The request | Rewrite the lines from the start through the line that contains "will pyautogui.click(x=187, y=32).", requests included, scaling every coordinate in the answers by 1.8 and rounding to whole numbers, with halves rounded up. Leave all other numbers unchanged.

● ● ● ●

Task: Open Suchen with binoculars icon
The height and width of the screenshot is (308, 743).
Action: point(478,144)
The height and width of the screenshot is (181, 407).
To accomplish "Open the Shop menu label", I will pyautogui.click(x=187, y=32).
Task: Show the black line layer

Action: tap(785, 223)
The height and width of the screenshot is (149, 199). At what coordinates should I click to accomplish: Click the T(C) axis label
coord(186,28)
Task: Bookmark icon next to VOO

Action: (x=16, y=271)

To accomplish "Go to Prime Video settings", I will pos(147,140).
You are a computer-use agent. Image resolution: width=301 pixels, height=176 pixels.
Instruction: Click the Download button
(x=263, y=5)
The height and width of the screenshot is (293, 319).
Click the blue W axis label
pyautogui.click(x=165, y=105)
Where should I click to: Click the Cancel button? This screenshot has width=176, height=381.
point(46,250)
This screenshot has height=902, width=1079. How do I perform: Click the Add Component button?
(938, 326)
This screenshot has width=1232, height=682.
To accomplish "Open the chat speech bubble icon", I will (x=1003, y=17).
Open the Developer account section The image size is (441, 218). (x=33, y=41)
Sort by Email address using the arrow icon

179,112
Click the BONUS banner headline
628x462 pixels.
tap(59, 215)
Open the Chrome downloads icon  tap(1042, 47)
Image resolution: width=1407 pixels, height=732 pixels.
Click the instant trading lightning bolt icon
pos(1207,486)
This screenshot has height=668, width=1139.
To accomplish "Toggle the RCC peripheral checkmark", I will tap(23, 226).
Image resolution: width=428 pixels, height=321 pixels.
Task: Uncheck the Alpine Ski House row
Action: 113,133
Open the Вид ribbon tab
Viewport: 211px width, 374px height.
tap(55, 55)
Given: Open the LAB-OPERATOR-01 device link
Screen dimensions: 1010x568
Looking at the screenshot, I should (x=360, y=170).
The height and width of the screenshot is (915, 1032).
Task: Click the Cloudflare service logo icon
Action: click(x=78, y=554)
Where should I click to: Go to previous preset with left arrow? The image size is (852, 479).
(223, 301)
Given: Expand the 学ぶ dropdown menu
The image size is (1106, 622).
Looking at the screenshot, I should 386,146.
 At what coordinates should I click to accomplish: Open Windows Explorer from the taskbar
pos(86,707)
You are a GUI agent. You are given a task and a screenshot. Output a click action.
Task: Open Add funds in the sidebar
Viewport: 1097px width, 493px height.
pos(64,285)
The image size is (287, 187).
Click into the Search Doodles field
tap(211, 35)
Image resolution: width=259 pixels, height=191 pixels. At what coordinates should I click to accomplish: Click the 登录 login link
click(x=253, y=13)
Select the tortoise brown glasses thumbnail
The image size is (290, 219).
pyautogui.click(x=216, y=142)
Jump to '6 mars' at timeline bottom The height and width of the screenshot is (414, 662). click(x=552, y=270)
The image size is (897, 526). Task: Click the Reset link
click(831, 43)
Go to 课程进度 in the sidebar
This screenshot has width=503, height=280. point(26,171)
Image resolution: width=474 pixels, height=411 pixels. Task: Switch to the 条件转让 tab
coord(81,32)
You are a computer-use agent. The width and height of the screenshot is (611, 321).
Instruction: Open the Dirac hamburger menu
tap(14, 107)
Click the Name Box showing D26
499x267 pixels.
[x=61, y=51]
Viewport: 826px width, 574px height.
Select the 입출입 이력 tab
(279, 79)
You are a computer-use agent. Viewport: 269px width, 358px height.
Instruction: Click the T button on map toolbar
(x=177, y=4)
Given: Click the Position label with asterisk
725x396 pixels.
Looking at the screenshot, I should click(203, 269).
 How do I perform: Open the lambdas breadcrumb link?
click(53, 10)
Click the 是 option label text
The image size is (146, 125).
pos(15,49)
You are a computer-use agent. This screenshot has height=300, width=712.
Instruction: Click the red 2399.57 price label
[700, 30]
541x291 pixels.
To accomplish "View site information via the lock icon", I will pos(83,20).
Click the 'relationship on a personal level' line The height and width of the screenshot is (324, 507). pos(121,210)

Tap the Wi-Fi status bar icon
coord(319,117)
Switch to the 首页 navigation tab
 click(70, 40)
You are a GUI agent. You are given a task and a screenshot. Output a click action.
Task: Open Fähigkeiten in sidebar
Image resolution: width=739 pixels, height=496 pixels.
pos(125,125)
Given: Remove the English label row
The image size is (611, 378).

● ● ● ●

Solution |
Task: Open Suchen with binoculars icon
The height and width of the screenshot is (308, 743).
Action: point(860,259)
The height and width of the screenshot is (181, 407).
To accomplish "Open the Shop menu label", I will pyautogui.click(x=337, y=58).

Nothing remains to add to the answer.